December 22, 2024

I have faced no greater challenge to date as a parent than my 4-year-old’s bladder infection. What the hell did females do in the middle ages?! When I first noticed my daughter’s urine had a strong smell to it, I blamed her Flintstones vitamins. But, alas, exemplary parents Fred and Wilma were not to blame. So, bring on the miracle cure… Amoxicillin. The first thing one learns about this drug is that it tastes awful. Well, not awful… vomitus. Therefore, drug companies have come up with some truly enticing flavours to make the drug even more delectable: rotten raspberry, bucolic bubble gum, sh$#y strawberry, winging watermelon. And yet, despite having the technology to take photos of planetoids at the outskirts of our solar system, no one has been able to create a taste-free amoxicillin that may be hidden in chocolate milk, pudding cups, custard, etc.

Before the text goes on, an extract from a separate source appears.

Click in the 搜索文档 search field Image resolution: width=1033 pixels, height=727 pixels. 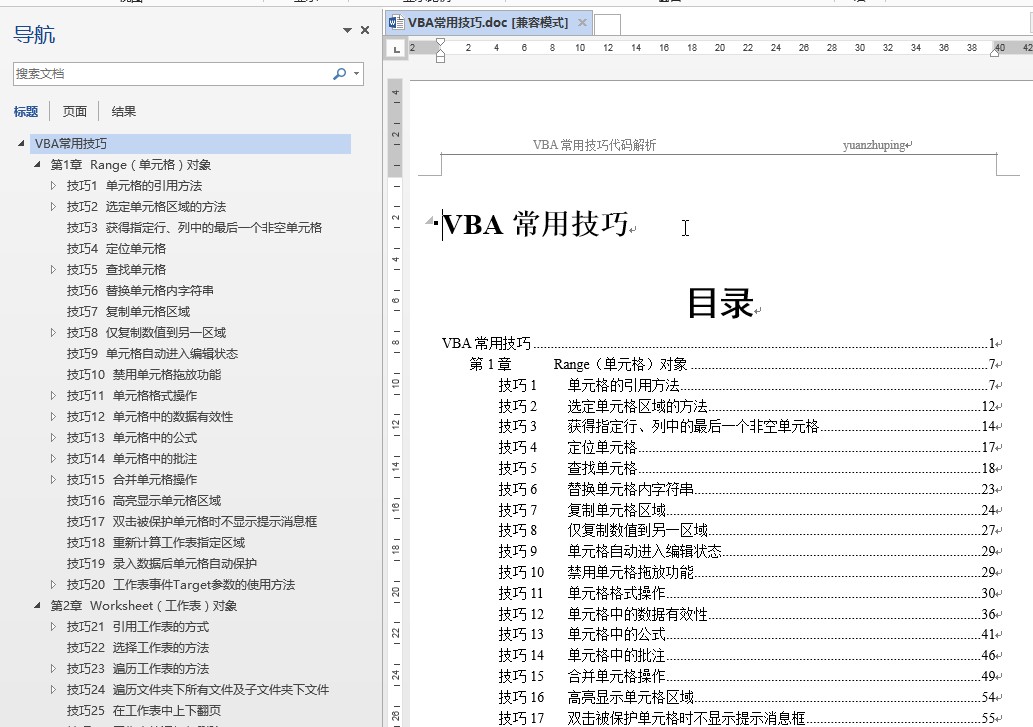[x=170, y=74]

My daughter has nightmares about bubble gum now. Our pharmacist, his hands tied, was only able to change the flavour from bubba butt to white nationalist grape. Mixed with grape juice, it tastes like a fermented pile of fruit in the back of a pickup.

Yet, how to get the little darling to actually drink it? A pharmacist technician informed me that in her experience the best method was to sit on the child and blow in their face while inserting the oral syringe. The blowing is supposed to instigate swallowing. Then, there are the other more traditional methods…rationalizing, pleading it is for your own good, raising one’s voice, explaining the dire consequences with tales of intravenous drips.

But then I remembered communism failed because it didn’t take into account human greed. I had tried bribing my daughter with a penguin bar. I underestimated her negotiating skills, and so paid the price with Amoxicillin all over the new couch. When new Paw Patrol toys and a tub of chocolate icing were dangled over her head, she took great joy in taking small sips from the glass of “juice” until it was all gone.

Our family now looks forward to “juice” time.